Mitt has “friends,” did you know that? And they’re such good “friends” they’re happy to confirm to the Washington Post that yes, Mitt really does look exactly like he looks in that horribly unflattering picture, so that was nice of them. Oh and the Romney Thanksgiving? Since you asked, of all the sons he could have invited to come home for Thanksgiving, Mitt picked the scary one, Josh. Then Mitt and Ann and Josh and Josh’s wife and their four kids all ate dinner in the bedroom of a Spanish villa. Or maybe they all slept in the one bedroom together for some reason, which sounds weird also. Either way, the whole thing sounds weird.
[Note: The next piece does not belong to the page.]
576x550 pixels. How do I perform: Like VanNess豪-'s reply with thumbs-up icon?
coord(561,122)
Over Thanksgiving, one of Romney’s five sons, Josh, his wife and their four children packed into a single bedroom at the Spanish-style villa on Dunemere Drive here. One friend said they ordered their turkey dinner from Boston Market, the home-style restaurant chain, because there were too many kids running around the house to bother with cooking a feast.
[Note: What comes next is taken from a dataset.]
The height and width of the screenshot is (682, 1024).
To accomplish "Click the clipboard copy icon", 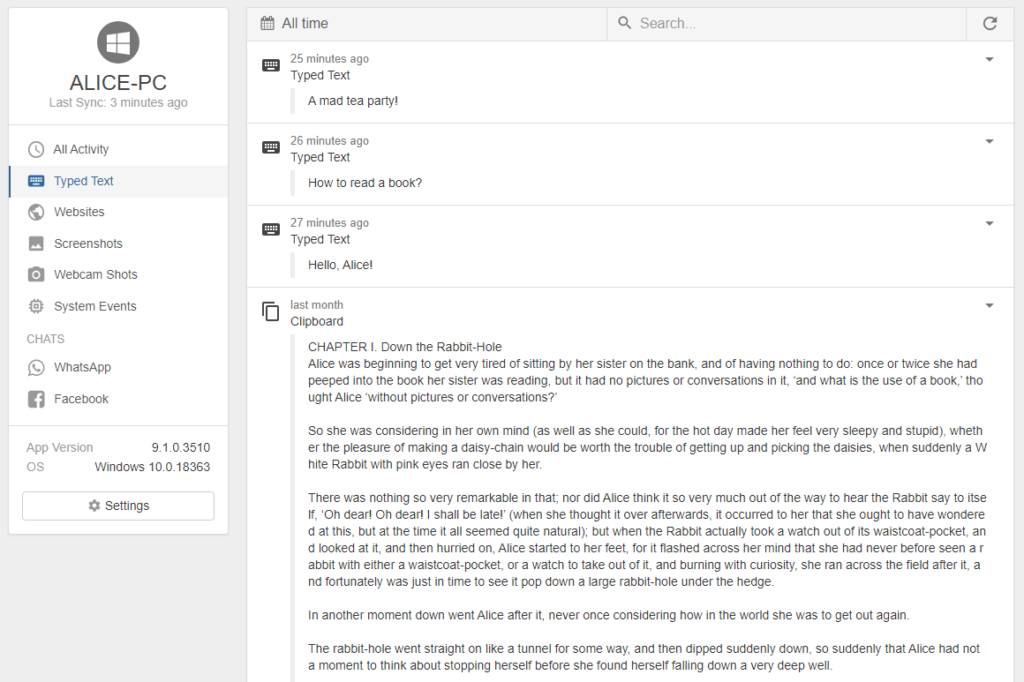I will pyautogui.click(x=270, y=312).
And: four kids? FOUR kids and they couldn’t bother cooking a dinner? Okay, that’s fine. You don’t have to cook Thanksgiving dinner, and fuck the patriarchy that says you do, Ann! But Boston Market? That’s how you know Ann is really depressed. Anybody else get the feeling she never came out of her master’s suite at all and finally someone was like “we better order some Boston Market”? Are Mormons allowed to pop Mothers Little Helpers?
Anyway, poor Mitt and Ann. Poor, sad, Mitt and Ann, having to nurse their wounds with their hundreds of millions of dollars. And probably pills, we are just guessing.